Apache Kafka Series | Session 10 | Consumer re-balancing

We’ve already created a topic namely tweet, with 3 partitions and 1 replication-factor. Also this consumer is a part of the consumer group, kafka-tweet-group. Suppose if we run a java consumer, let’s check what Kafka writes to the console.
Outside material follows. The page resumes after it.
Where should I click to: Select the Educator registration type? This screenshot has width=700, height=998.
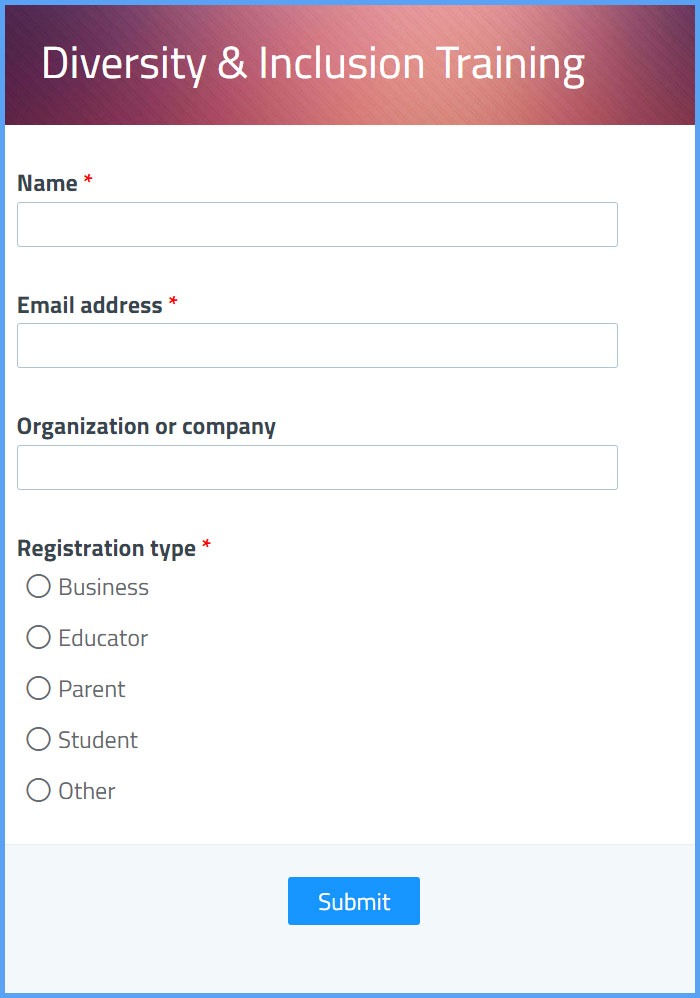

We’re using the same console, that we’ve used in our last example.

1. [Consumer clientId=consumer-kafka-tweet-group-1, groupId=kafka-tweet-group] (Re-)joining group
2. [Consumer clientId=consumer-kafka-tweet-group-1, groupId=kafka-tweet-group] Finished assignment for group at generation 30: {consumer-kafka-tweet-group-1-0049dca3-c916-46d2-8da4-6422fe17ed70=Assignment(partitions=[tweet-0, tweet-1, tweet-2])}
3. [Consumer clientId=consumer-kafka-tweet-group-1, groupId=kafka-tweet-group] Successfully joined group with generation 30
4. [Consumer clientId=consumer-kafka-tweet-group-1, groupId=kafka-tweet-group] Notifying assignor about the new Assignment(partitions=[tweet-0, tweet-1, tweet-2])
5. [Consumer clientId=consumer-kafka-tweet-group-1, groupId=kafka-tweet-group] Adding newly assigned partitions: tweet-0, tweet-2, tweet-1

It’s clear from the above log that this consumer joining / rejoining to the consumer group kafka-tweet-group. Also it’s given that this consumer will consume all messages, that are being sent to the partitions [tweet-0, tweet-1, tweet-2].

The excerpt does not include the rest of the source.